Key management functions include:
Risk Assessment – what are the hazards facing ones jurisdiction/organization, their scope and probability, and the demographics, capabilities and resources of ones jurisdiction or organization
Planning – emergency operations, mitigation, tie in to comprehensive plan
Training
Exercising
Emergency Operations Center Operations – setting up, equipping and managing
Establishing interoperable communications within jurisdiction/organization
Applying lesions learned and research findings to emergency management functions on an on-going basis
Political, Bureaucratic, and Social Contexts
Emergency management is situate and must operate within various constraining and enabling circumstances. Key among them are the political, bureaucratic (or organizational), and social contexts of a jurisdiction/organization and those of lower and higher jurisdictions.
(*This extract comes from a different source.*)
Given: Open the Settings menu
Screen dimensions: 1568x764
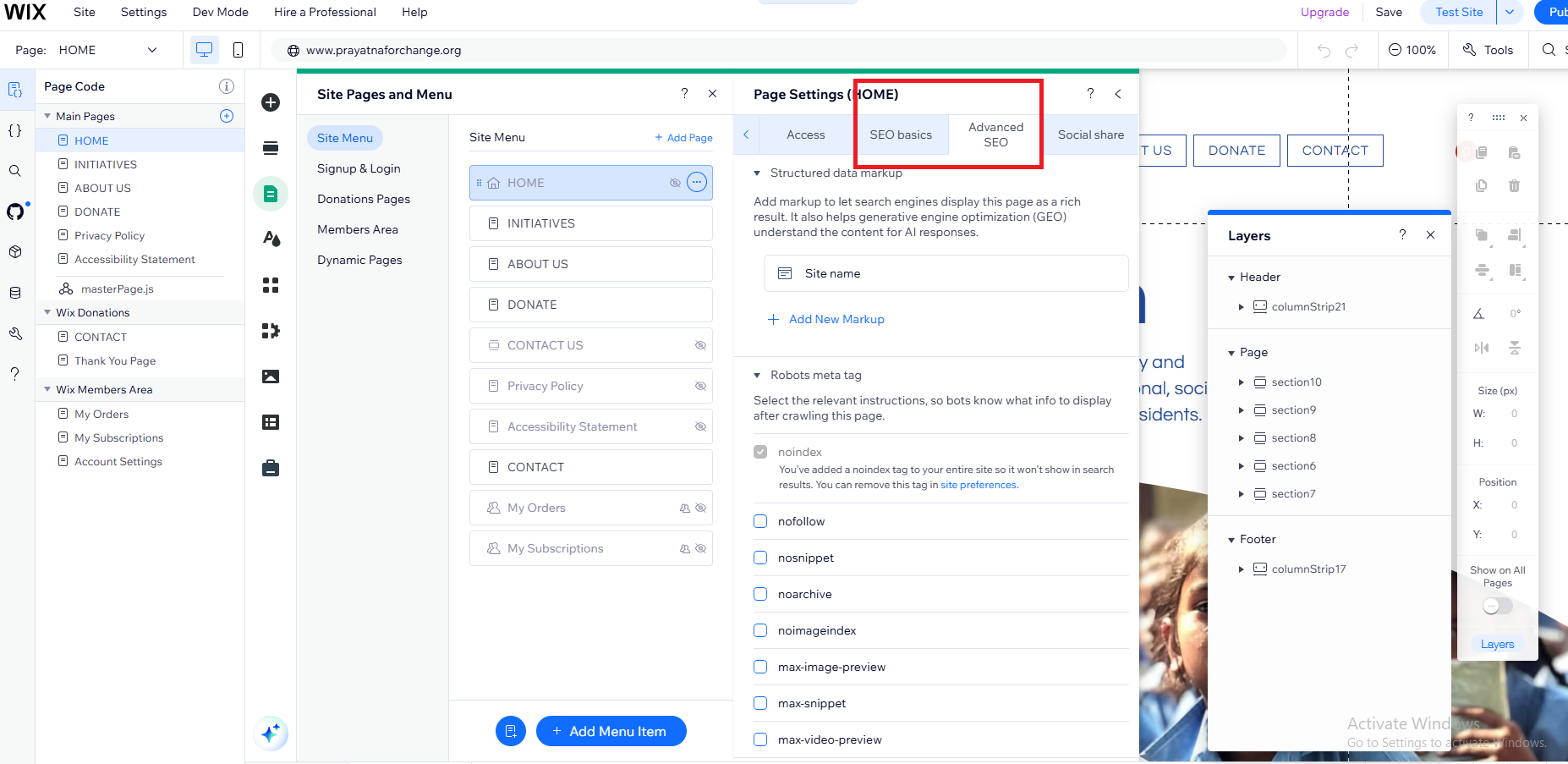Looking at the screenshot, I should click(x=143, y=12).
Thus there is a great need to instruct on forms of government and bureaucratic politics, but also a need to understand the social dimensions of a jurisdiction/organizations and the social dimensions of disaster (how people and organizations react to disaster).
Technical Systems and Standards
Students need to learn the tools of the trade, which today include such subjects as:
National Incident Management System (NIMS)
National Response Plan (NRP)
NFPA 1600 (National Fire Protection Association “Stand for Disaster/Emergency Management and Business Continuity Programs”
Certified Emergency Manager credential administered by the International Association of Emergency Managers
Emergency Management Accreditation Program, National Emergency Management Association
Geospatial and geographical information systems (GPS and GIS)
Communications systems
Warning systems
Computers and hazard and emergency management related software packages
Social Vulnerability Reduction Approach
The social vulnerability perspective teaches practitioners to focus first and foremost on those most vulnerable to disasters in their communities, instead of the largest number of people, in recognition of the fact of life that most emergency management organizations have traditionally no had, and probably will not have in the future, the resources to do both things well, - to do their job adequately
Experience
The three keys to emergency management are education, training, and experience (preferably disaster experience). Successful disaster operations, for example, work best when standard bureaucratic methods of operating can be modified to act more expeditiously or outside of normal business as usual constraints. This is easier learned through experience than taught. There are many ways administrators of collegiate emergency management programs can assist their traditional (non-emergency management practitioner) students with he gaining of experience – such as through internships, service learning[1], exercise participation, CERT[2] Team training and membership, and registration with disaster response organizations (such as the American Red Cross or as a FEMA’s disaster reservist.